**** Text extract
Discussing Walker's casting has taken rather more space than I had
anticipated, but as rehearsals progressed, I became more and more aware of how
important that element was for this production. It has often been said that
eighty percent of a production is in shrewd casting, and George F. Walker once
said that a director's primary goal should be to mediate between actor and
script, and to facilitate the actor's making full use of his own creative
powers. Walker was clearly in an enviable position with regard to the script,
and having chosen his actors very shrewdly, was in a position to undertake some
very profitable mediation.
It became very clear very early in rehearsals that there is indeed
a language for the Walker veterans, with Peter Blais at that end of the scale,
and another for the Walker virgins, with Michael McManus and Nicky Guadagni at
that end. Michael Hogan, who originated the role of Tom in Better Living, Susan Hogan, who has played Susan Scott in Filthy
Rich, and Robert Bockstael, who had acted in three Walker plays in Ottawa,
fall somewhere in between.
********
**** Information shown
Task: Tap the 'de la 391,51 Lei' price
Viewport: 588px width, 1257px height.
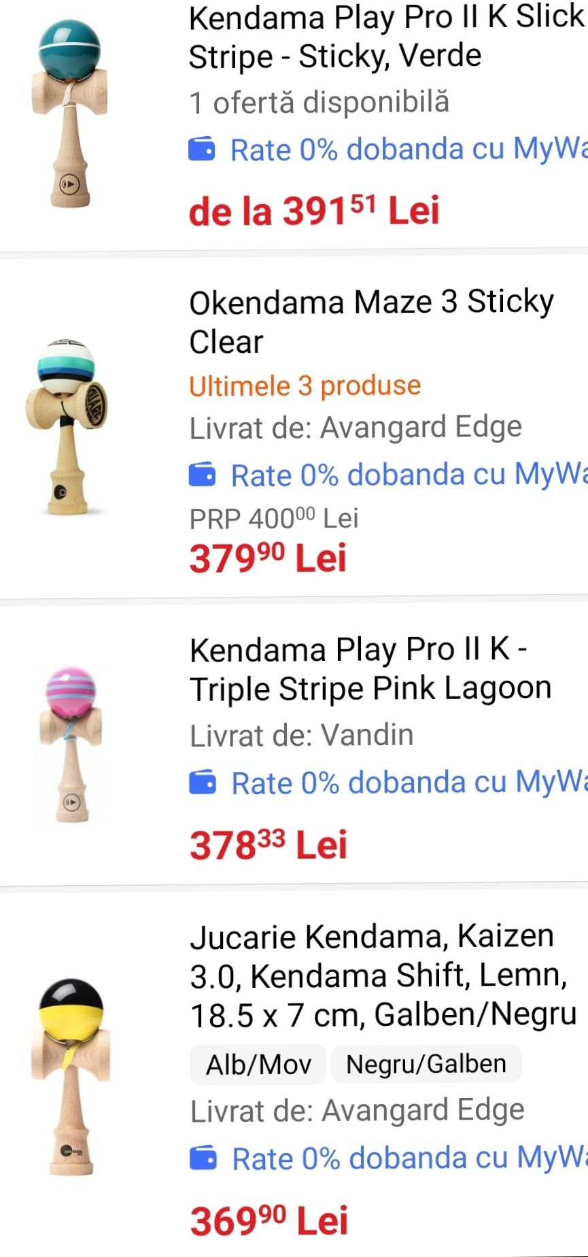Action: tap(314, 211)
********
◆ Job 1:
Answer these from the passage on Walker's casting:
(a) What share of a production is said to lie in shrewd casting?
(b) Which role did Michael Hogan originate in Better Living?
(c) In how many Walker plays in Ottawa had Robert Bockstael acted?
◆ Job 2:
Return the portion of the passage on Walker's casting between "Discussing Walker's casting" and "very profitable mediation.", inclusive.

◆ Task answer 1:
(a) Eighty percent.
(b) Tom.
(c) Three.

◆ Task answer 2:
Discussing Walker's casting has taken rather more space than I had
anticipated, but as rehearsals progressed, I became more and more aware of how
important that element was for this production. It has often been said that
eighty percent of a production is in shrewd casting, and George F. Walker once
said that a director's primary goal should be to mediate between actor and
script, and to facilitate the actor's making full use of his own creative
powers. Walker was clearly in an enviable position with regard to the script,
and having chosen his actors very shrewdly, was in a position to undertake some
very profitable mediation.